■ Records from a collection
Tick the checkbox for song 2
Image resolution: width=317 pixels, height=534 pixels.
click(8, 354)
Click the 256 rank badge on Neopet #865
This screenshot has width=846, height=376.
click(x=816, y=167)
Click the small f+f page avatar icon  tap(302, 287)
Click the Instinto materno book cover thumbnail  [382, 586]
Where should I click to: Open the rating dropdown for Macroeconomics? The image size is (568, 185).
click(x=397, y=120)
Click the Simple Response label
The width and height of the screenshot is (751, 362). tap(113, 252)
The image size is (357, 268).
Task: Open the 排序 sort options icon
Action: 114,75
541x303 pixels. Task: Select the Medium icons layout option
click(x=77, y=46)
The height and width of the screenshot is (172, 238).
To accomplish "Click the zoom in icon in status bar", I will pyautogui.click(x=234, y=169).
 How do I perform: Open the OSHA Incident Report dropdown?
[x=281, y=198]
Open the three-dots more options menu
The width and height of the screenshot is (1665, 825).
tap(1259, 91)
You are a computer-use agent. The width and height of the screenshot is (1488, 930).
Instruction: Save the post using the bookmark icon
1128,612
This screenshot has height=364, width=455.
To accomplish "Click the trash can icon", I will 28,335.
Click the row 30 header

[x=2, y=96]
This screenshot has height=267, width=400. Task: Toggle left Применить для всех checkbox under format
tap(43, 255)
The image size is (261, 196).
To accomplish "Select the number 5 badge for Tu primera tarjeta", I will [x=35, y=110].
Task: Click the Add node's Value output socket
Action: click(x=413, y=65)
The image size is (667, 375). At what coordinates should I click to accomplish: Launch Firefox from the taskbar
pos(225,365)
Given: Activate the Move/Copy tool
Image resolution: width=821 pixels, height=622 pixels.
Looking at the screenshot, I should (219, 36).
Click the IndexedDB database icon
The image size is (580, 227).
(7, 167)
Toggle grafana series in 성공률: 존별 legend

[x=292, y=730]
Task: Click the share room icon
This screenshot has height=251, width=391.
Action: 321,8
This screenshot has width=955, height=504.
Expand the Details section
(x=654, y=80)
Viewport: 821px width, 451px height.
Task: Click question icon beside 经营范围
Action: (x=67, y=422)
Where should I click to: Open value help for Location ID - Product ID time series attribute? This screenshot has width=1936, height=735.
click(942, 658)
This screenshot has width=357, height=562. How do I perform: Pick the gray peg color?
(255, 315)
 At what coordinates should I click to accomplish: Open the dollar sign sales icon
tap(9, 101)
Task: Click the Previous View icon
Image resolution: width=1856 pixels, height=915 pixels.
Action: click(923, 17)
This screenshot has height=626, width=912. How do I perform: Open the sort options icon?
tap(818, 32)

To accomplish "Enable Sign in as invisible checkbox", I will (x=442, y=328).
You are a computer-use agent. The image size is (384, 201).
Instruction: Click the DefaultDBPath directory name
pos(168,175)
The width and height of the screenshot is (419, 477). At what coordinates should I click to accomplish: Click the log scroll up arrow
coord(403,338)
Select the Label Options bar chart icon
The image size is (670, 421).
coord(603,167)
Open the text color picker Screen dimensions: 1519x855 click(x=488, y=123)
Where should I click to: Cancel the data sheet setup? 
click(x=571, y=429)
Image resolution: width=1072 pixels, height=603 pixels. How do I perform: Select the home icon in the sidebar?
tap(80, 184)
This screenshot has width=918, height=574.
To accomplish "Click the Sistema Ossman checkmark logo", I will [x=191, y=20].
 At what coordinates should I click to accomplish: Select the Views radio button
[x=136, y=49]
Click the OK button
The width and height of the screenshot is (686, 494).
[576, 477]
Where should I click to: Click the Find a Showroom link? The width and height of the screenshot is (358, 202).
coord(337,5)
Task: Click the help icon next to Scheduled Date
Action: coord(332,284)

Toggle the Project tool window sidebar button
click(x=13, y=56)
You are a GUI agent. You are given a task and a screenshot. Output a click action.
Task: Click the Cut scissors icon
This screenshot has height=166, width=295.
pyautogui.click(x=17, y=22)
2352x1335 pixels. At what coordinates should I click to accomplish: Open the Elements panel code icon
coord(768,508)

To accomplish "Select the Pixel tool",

■ WHAT YOU SHOULD DO
Reproduce all the records, renaming "This screenshot has height" to "The screenshot has height" wherever it appears and leaving everything else unchanged.

■ RESPONSE
Tick the checkbox for song 2
Image resolution: width=317 pixels, height=534 pixels.
click(8, 354)
Click the 256 rank badge on Neopet #865
This screenshot has width=846, height=376.
click(x=816, y=167)
Click the small f+f page avatar icon  tap(302, 287)
Click the Instinto materno book cover thumbnail  [382, 586]
Where should I click to: Open the rating dropdown for Macroeconomics? The image size is (568, 185).
click(x=397, y=120)
Click the Simple Response label
The width and height of the screenshot is (751, 362). tap(113, 252)
The image size is (357, 268).
Task: Open the 排序 sort options icon
Action: 114,75
541x303 pixels. Task: Select the Medium icons layout option
click(x=77, y=46)
The height and width of the screenshot is (172, 238).
To accomplish "Click the zoom in icon in status bar", I will pyautogui.click(x=234, y=169).
 How do I perform: Open the OSHA Incident Report dropdown?
[x=281, y=198]
Open the three-dots more options menu
The width and height of the screenshot is (1665, 825).
tap(1259, 91)
You are a computer-use agent. The width and height of the screenshot is (1488, 930).
Instruction: Save the post using the bookmark icon
1128,612
The screenshot has height=364, width=455.
To accomplish "Click the trash can icon", I will 28,335.
Click the row 30 header

[x=2, y=96]
The screenshot has height=267, width=400. Task: Toggle left Применить для всех checkbox under format
tap(43, 255)
The image size is (261, 196).
To accomplish "Select the number 5 badge for Tu primera tarjeta", I will [x=35, y=110].
Task: Click the Add node's Value output socket
Action: click(x=413, y=65)
The image size is (667, 375). At what coordinates should I click to accomplish: Launch Firefox from the taskbar
pos(225,365)
Given: Activate the Move/Copy tool
Image resolution: width=821 pixels, height=622 pixels.
Looking at the screenshot, I should (219, 36).
Click the IndexedDB database icon
The image size is (580, 227).
(7, 167)
Toggle grafana series in 성공률: 존별 legend

[x=292, y=730]
Task: Click the share room icon
The screenshot has height=251, width=391.
Action: 321,8
This screenshot has width=955, height=504.
Expand the Details section
(x=654, y=80)
Viewport: 821px width, 451px height.
Task: Click question icon beside 经营范围
Action: (x=67, y=422)
Where should I click to: Open value help for Location ID - Product ID time series attribute? This screenshot has width=1936, height=735.
click(942, 658)
This screenshot has width=357, height=562. How do I perform: Pick the gray peg color?
(255, 315)
 At what coordinates should I click to accomplish: Open the dollar sign sales icon
tap(9, 101)
Task: Click the Previous View icon
Image resolution: width=1856 pixels, height=915 pixels.
Action: click(923, 17)
The screenshot has height=626, width=912. How do I perform: Open the sort options icon?
tap(818, 32)

To accomplish "Enable Sign in as invisible checkbox", I will (x=442, y=328).
You are a computer-use agent. The image size is (384, 201).
Instruction: Click the DefaultDBPath directory name
pos(168,175)
The width and height of the screenshot is (419, 477). At what coordinates should I click to accomplish: Click the log scroll up arrow
coord(403,338)
Select the Label Options bar chart icon
The image size is (670, 421).
coord(603,167)
Open the text color picker Screen dimensions: 1519x855 click(x=488, y=123)
Where should I click to: Cancel the data sheet setup? 
click(x=571, y=429)
Image resolution: width=1072 pixels, height=603 pixels. How do I perform: Select the home icon in the sidebar?
tap(80, 184)
This screenshot has width=918, height=574.
To accomplish "Click the Sistema Ossman checkmark logo", I will [x=191, y=20].
 At what coordinates should I click to accomplish: Select the Views radio button
[x=136, y=49]
Click the OK button
The width and height of the screenshot is (686, 494).
[576, 477]
Where should I click to: Click the Find a Showroom link? The width and height of the screenshot is (358, 202).
coord(337,5)
Task: Click the help icon next to Scheduled Date
Action: coord(332,284)

Toggle the Project tool window sidebar button
click(x=13, y=56)
You are a GUI agent. You are given a task and a screenshot. Output a click action.
Task: Click the Cut scissors icon
The screenshot has height=166, width=295.
pyautogui.click(x=17, y=22)
2352x1335 pixels. At what coordinates should I click to accomplish: Open the Elements panel code icon
coord(768,508)

To accomplish "Select the Pixel tool",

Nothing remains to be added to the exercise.